■ **Exercise requirements**
What you return must match, exactly, the lines running from the one containing "You are a GUI" to the end of the data, both included, and must contain no pictures.
****************************************
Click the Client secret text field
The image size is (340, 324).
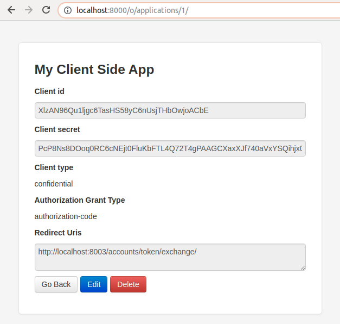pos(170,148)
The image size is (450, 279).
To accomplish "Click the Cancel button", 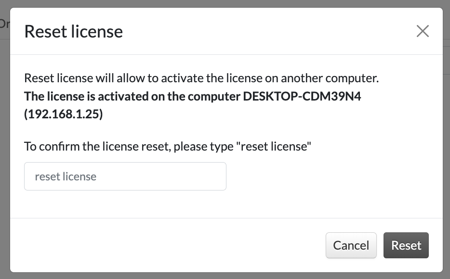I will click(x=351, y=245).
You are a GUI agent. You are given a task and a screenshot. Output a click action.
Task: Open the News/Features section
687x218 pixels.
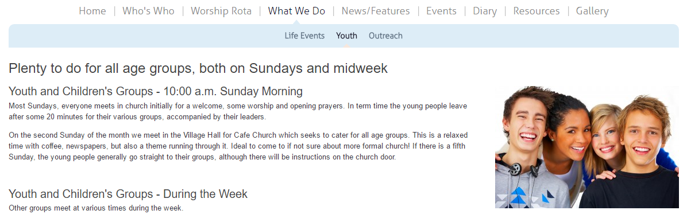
****************************************
■ **Reply to the exercise**
You are a GUI agent. You are given a task and a screenshot. Output a click action.
Task: Open the News/Features section
687x218 pixels.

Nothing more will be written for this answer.